◆ **Goal**:
Copy out, unchanged, everything from the line containing "At what coordinates should I click to accomplish: Tap the answer" down to the line containing "Action: [449, 327]", including both of those lines.

-------------------------

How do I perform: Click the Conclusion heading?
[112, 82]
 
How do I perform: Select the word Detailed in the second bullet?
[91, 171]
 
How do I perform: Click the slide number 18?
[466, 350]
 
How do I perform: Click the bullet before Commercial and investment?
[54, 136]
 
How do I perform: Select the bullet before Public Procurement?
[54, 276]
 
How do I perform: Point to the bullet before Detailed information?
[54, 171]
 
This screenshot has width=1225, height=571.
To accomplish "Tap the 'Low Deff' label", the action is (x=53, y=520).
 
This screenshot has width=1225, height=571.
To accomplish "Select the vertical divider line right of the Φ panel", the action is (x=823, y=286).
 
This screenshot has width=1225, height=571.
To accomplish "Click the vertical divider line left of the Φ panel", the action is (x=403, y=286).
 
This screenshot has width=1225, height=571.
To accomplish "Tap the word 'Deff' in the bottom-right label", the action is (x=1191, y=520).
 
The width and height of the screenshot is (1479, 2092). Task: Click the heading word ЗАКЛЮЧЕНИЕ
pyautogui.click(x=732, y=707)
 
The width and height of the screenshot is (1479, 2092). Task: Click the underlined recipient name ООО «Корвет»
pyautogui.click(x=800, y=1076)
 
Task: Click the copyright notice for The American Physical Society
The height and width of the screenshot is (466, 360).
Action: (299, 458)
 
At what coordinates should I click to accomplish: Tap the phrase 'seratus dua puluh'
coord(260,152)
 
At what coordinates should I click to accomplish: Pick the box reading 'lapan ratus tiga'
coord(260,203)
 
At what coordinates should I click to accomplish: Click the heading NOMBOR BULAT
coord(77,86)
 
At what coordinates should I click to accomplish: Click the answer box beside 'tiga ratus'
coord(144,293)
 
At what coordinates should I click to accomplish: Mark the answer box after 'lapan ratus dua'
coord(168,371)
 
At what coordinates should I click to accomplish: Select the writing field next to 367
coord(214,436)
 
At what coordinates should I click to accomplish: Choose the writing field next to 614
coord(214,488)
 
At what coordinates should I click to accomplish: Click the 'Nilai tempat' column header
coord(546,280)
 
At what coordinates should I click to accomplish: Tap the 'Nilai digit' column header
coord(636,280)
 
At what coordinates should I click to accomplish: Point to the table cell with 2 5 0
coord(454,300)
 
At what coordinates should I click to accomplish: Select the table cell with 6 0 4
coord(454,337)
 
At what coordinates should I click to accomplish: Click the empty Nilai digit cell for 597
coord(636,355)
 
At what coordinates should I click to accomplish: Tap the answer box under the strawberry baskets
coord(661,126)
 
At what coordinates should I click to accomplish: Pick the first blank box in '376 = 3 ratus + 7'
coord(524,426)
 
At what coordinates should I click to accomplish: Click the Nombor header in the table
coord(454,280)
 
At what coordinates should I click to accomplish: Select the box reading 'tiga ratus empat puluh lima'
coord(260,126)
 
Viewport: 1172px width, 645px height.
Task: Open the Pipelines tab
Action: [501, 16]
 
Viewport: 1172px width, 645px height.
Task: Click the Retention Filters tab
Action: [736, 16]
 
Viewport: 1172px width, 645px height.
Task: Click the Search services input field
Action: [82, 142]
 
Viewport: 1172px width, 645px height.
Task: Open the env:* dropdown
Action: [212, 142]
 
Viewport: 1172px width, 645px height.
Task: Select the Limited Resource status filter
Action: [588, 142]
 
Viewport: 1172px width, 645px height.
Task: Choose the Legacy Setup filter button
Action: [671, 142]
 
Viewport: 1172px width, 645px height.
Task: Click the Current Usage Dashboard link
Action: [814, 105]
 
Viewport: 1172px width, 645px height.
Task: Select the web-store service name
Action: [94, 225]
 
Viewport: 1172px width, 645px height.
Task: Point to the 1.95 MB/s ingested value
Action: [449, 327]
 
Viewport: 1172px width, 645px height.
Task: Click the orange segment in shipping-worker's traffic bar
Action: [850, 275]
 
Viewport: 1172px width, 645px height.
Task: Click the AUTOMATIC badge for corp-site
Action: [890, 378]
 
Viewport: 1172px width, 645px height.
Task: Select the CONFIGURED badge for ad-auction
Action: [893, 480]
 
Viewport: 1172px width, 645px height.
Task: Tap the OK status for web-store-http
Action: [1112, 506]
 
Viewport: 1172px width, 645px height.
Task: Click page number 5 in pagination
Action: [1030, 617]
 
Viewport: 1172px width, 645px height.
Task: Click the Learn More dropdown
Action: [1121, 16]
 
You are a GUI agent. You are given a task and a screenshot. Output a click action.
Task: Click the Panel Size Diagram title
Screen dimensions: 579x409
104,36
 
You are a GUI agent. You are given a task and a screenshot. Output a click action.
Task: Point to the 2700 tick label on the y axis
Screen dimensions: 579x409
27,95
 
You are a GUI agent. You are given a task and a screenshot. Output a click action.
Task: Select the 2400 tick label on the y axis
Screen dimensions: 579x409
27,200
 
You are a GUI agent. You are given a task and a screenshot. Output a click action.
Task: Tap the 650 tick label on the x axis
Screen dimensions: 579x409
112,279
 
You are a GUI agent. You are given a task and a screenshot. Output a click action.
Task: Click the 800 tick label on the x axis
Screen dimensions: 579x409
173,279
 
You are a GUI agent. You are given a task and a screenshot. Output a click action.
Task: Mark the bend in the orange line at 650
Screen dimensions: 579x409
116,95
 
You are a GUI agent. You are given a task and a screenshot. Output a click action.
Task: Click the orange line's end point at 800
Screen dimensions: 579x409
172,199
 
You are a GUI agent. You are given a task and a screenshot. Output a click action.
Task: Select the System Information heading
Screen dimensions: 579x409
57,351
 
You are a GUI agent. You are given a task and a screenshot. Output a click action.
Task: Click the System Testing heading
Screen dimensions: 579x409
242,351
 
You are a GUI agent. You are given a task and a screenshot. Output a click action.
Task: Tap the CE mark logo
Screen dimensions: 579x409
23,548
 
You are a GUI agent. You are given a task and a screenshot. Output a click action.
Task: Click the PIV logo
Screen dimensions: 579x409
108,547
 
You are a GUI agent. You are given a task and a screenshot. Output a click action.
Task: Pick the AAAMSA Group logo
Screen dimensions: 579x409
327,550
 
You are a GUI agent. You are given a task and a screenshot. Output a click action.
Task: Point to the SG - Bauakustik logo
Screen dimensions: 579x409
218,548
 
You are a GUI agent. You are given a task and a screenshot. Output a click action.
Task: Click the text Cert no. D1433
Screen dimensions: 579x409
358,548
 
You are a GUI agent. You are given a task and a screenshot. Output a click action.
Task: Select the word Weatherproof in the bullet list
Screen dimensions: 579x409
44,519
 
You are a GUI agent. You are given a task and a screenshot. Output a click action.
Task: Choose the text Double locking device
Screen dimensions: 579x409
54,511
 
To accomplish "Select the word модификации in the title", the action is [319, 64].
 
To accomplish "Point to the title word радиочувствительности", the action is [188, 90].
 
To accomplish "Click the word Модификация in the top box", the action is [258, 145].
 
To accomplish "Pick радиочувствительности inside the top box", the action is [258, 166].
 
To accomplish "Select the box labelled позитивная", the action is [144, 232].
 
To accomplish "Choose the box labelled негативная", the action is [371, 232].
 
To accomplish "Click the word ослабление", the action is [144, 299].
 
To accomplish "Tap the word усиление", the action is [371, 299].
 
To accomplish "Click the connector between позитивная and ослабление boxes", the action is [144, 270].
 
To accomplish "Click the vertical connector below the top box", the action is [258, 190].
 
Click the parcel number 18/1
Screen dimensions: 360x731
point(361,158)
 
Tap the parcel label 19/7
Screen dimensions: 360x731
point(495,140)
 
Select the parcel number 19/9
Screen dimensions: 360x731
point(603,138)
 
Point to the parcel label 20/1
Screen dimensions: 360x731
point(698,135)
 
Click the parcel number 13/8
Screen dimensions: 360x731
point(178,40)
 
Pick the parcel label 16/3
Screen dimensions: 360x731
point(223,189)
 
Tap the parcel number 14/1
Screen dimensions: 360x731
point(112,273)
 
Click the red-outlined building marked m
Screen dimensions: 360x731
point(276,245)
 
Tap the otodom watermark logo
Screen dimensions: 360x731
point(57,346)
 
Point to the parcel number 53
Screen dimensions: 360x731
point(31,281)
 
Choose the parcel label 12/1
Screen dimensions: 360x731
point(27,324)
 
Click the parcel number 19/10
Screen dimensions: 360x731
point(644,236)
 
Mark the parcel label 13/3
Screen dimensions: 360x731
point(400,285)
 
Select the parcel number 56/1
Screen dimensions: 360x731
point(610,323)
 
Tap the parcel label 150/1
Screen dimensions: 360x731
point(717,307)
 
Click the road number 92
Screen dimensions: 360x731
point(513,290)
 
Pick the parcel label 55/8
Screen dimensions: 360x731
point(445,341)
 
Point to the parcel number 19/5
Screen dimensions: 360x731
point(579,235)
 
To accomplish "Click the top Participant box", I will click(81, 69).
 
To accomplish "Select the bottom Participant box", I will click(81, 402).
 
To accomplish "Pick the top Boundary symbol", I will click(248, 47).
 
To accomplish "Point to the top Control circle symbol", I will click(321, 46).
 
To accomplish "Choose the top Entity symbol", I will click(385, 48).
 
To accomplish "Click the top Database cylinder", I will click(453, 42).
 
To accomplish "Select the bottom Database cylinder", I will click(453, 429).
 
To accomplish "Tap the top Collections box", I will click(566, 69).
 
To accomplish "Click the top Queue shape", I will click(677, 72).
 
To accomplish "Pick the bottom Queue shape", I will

-------------------------

◆ **Answer to this task**:
At what coordinates should I click to accomplish: Tap the answer box under the strawberry baskets
coord(661,126)
 
At what coordinates should I click to accomplish: Pick the first blank box in '376 = 3 ratus + 7'
coord(524,426)
 
At what coordinates should I click to accomplish: Click the Nombor header in the table
coord(454,280)
 
At what coordinates should I click to accomplish: Select the box reading 'tiga ratus empat puluh lima'
coord(260,126)
 
Viewport: 1172px width, 645px height.
Task: Open the Pipelines tab
Action: [501, 16]
 
Viewport: 1172px width, 645px height.
Task: Click the Retention Filters tab
Action: [736, 16]
 
Viewport: 1172px width, 645px height.
Task: Click the Search services input field
Action: [82, 142]
 
Viewport: 1172px width, 645px height.
Task: Open the env:* dropdown
Action: [212, 142]
 
Viewport: 1172px width, 645px height.
Task: Select the Limited Resource status filter
Action: [588, 142]
 
Viewport: 1172px width, 645px height.
Task: Choose the Legacy Setup filter button
Action: [671, 142]
 
Viewport: 1172px width, 645px height.
Task: Click the Current Usage Dashboard link
Action: [814, 105]
 
Viewport: 1172px width, 645px height.
Task: Select the web-store service name
Action: [94, 225]
 
Viewport: 1172px width, 645px height.
Task: Point to the 1.95 MB/s ingested value
Action: [449, 327]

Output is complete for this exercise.